--- What is expected ---
Below are the records; collect from them each line containing the string "informatie".

(Stored records)
---*---
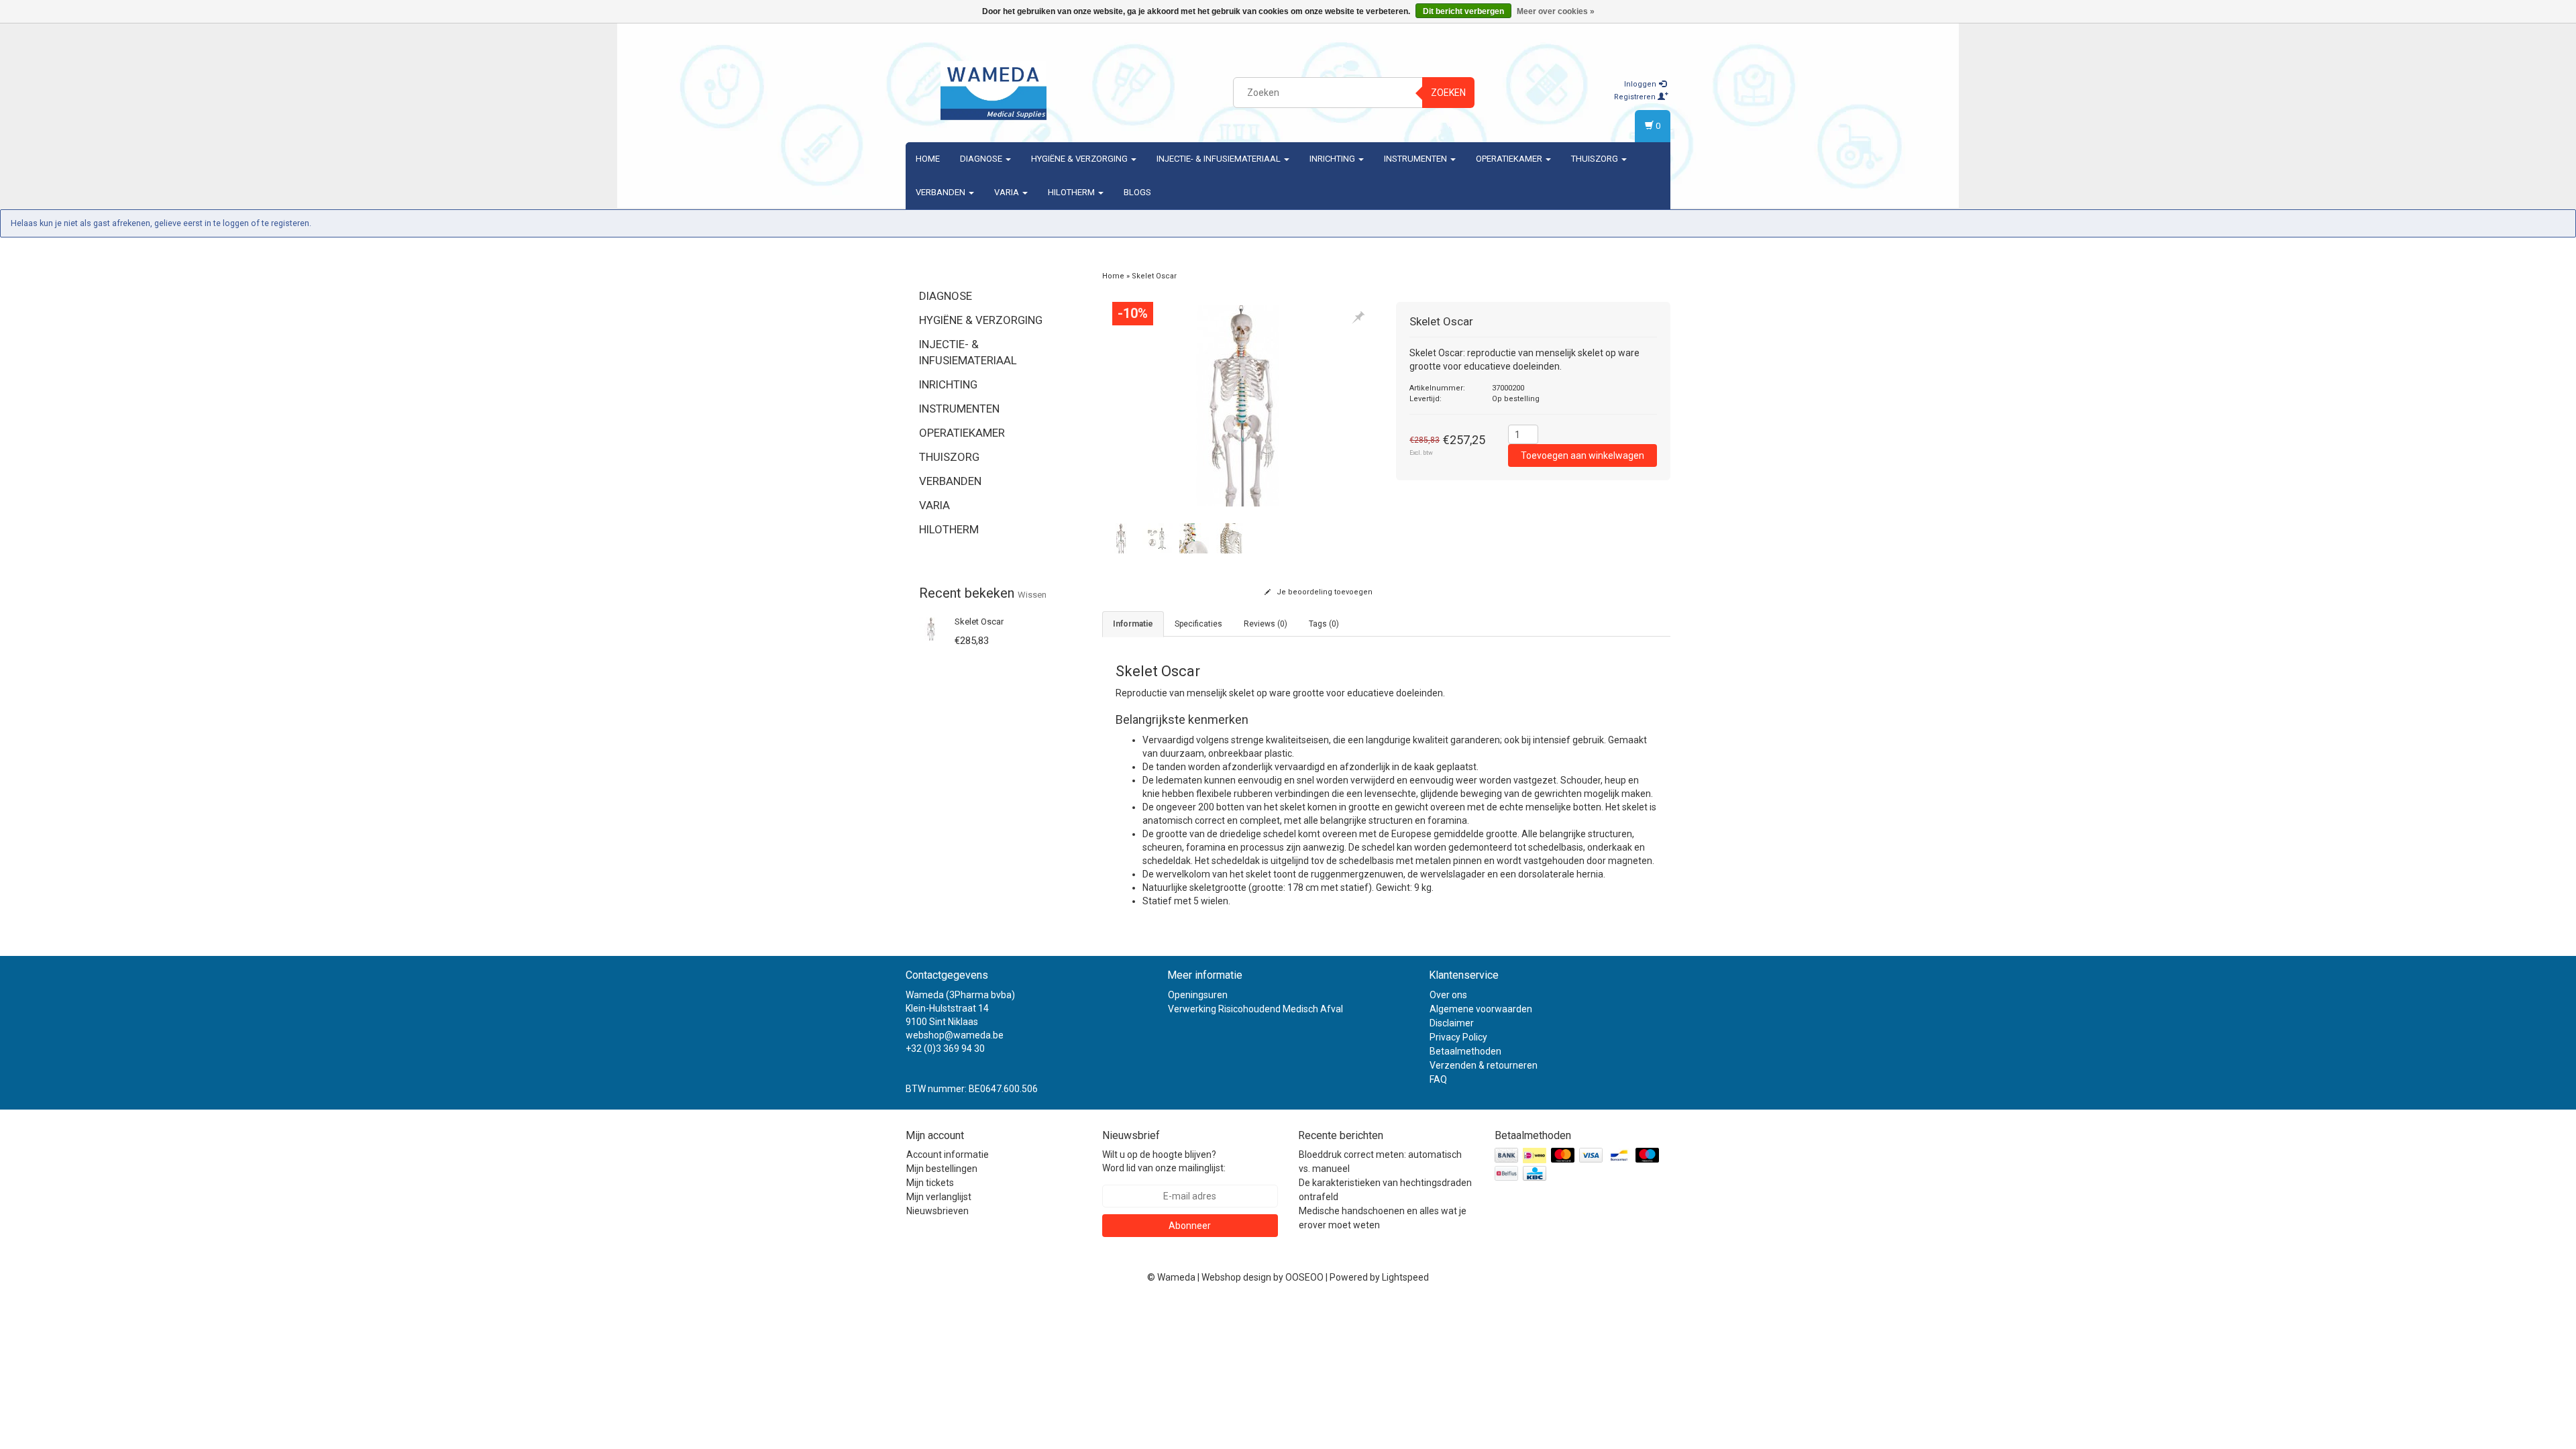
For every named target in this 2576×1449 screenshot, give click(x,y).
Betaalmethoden (1465, 1051)
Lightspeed (1405, 1277)
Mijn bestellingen (941, 1168)
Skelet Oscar (979, 621)
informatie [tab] (1133, 624)
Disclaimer (1452, 1023)
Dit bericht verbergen (1463, 11)
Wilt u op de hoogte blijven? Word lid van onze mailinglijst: (1164, 1161)
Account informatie (947, 1154)
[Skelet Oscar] (931, 628)
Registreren (1636, 97)
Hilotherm (1072, 192)
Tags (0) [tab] (1324, 624)
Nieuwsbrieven (937, 1210)
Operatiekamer (1510, 159)
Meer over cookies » (1556, 11)
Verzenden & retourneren (1484, 1065)
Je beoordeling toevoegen (1324, 592)
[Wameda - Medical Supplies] (993, 91)
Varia (1007, 192)
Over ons (1448, 994)
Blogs (1137, 192)
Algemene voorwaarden (1481, 1009)
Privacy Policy (1458, 1037)
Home (928, 159)
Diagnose (982, 159)
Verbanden (941, 192)
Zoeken (1448, 92)
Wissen (1032, 595)
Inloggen (1641, 84)
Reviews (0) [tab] (1265, 624)
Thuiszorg (1595, 159)
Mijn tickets (930, 1182)
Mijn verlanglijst (938, 1196)
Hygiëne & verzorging (1080, 159)
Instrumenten (1416, 159)
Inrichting (1333, 159)
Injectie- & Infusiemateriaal (1220, 159)
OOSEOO (1304, 1277)
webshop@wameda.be (955, 1035)
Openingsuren (1198, 994)
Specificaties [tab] (1198, 624)
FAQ (1438, 1079)
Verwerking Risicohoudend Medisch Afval (1255, 1009)
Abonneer (1190, 1225)
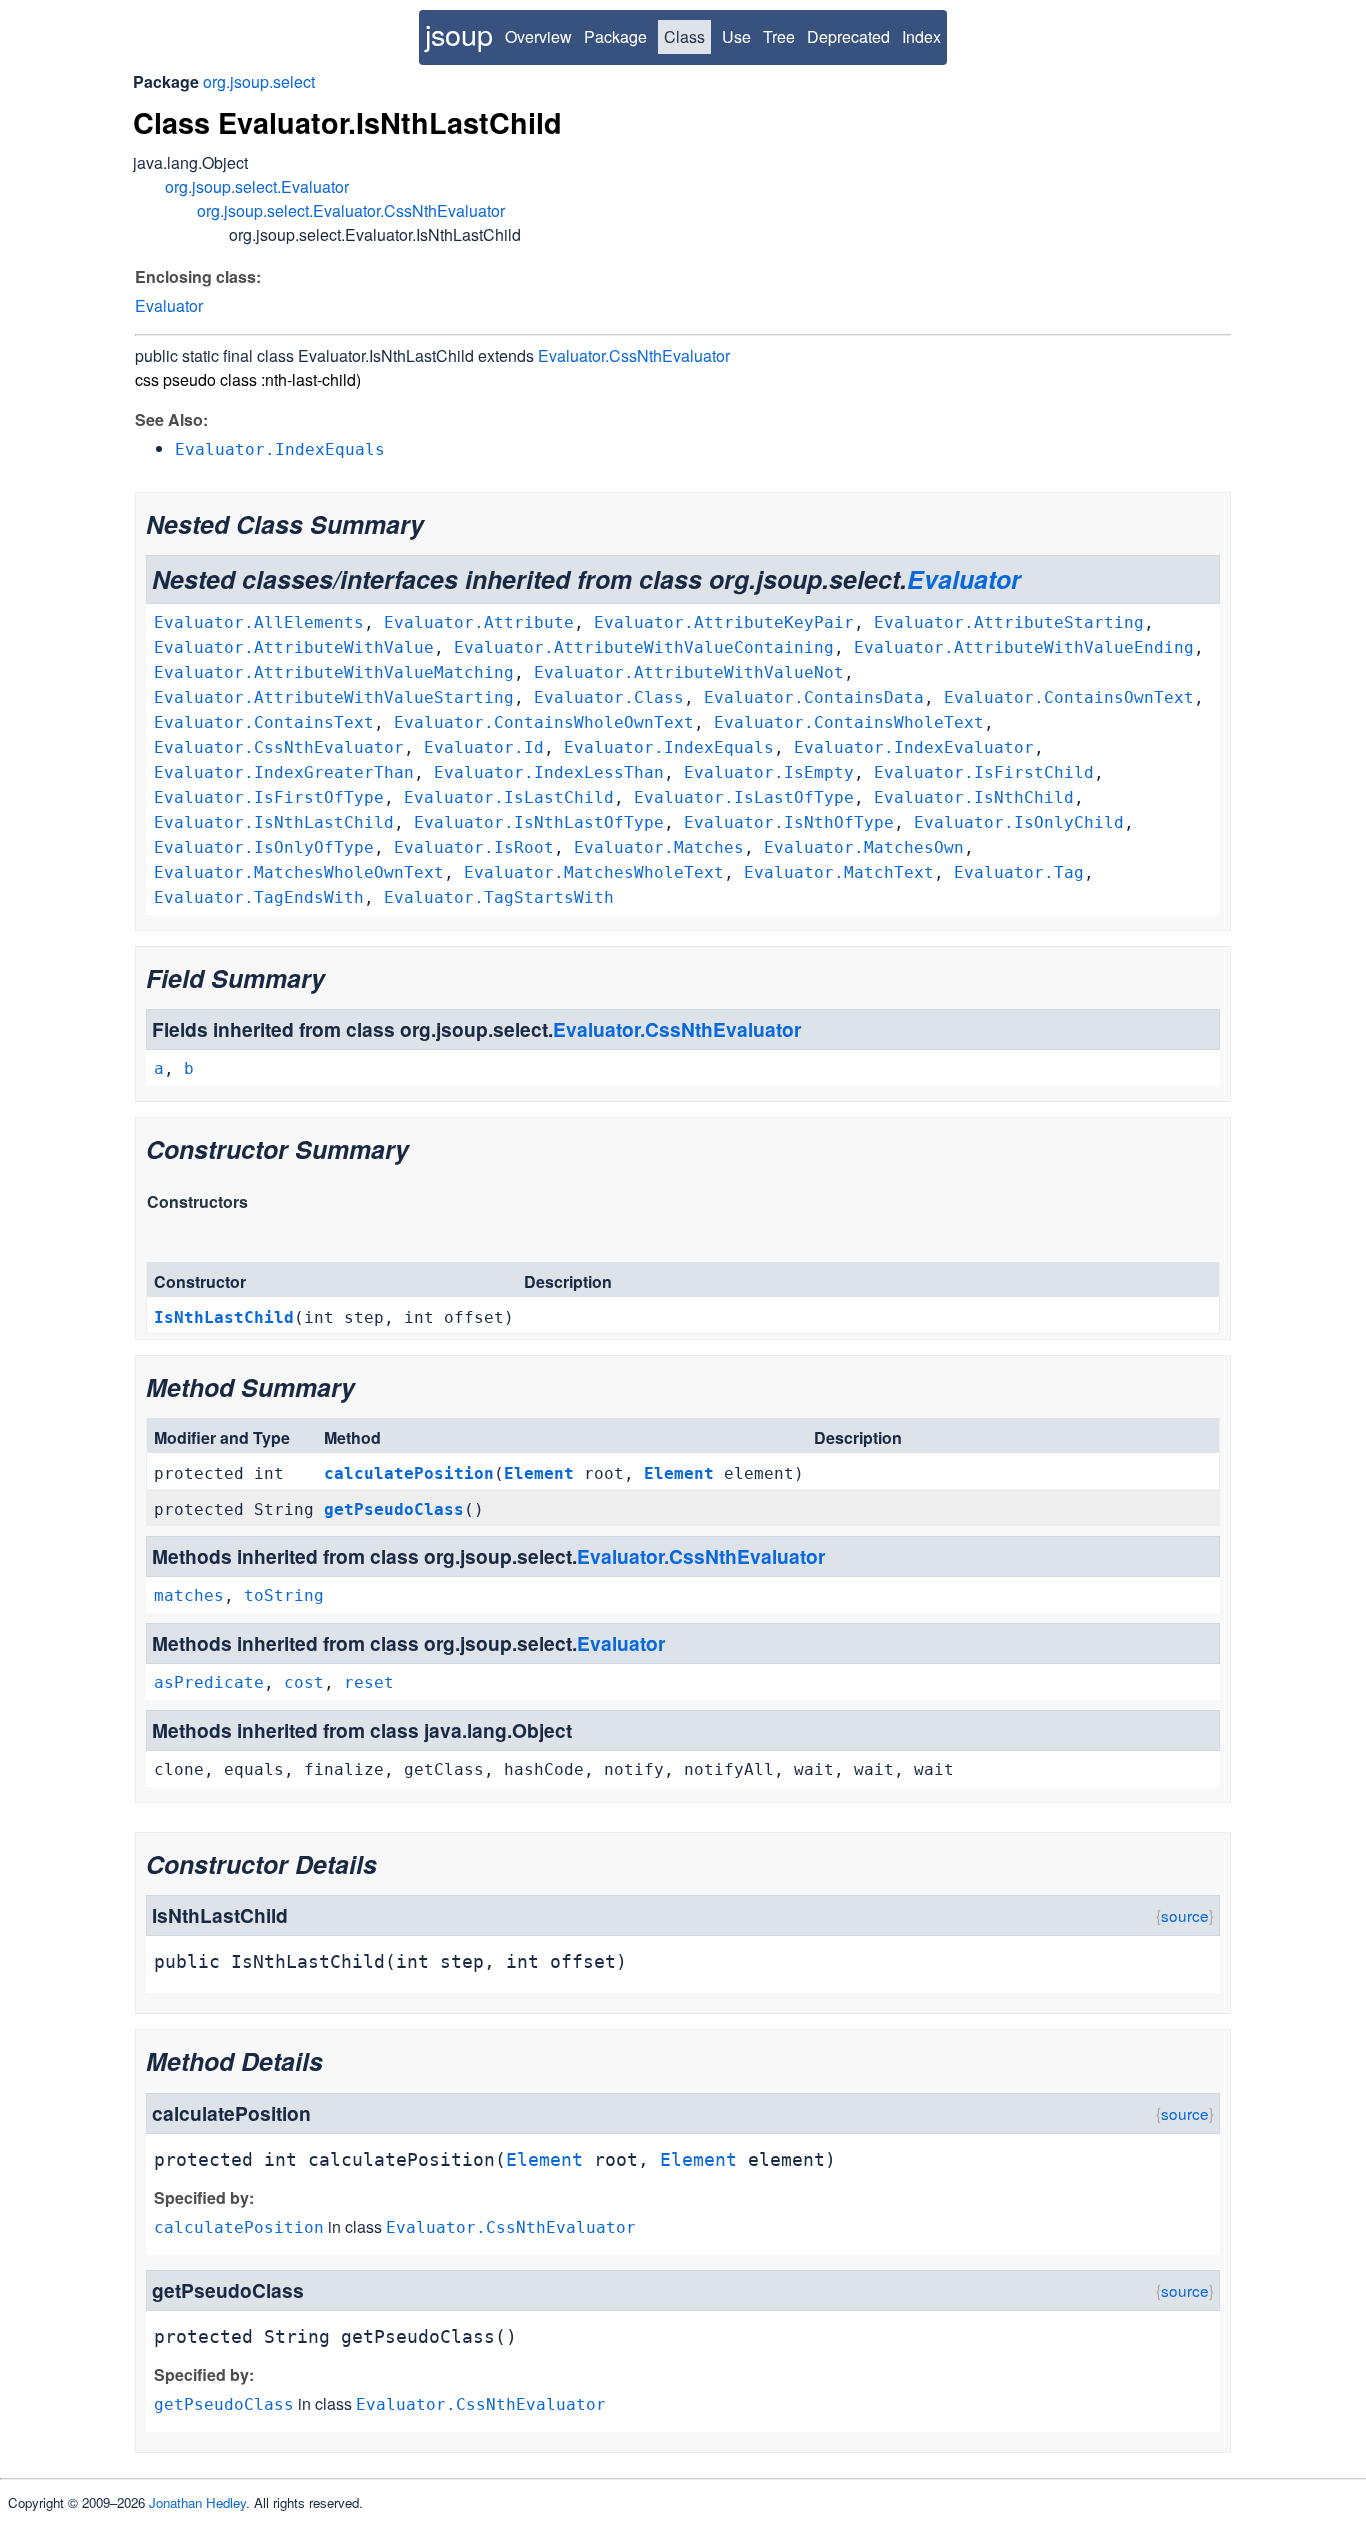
---*---
--- Exercise response ---
informatie [tab] (1133, 624)
Account informatie (947, 1154)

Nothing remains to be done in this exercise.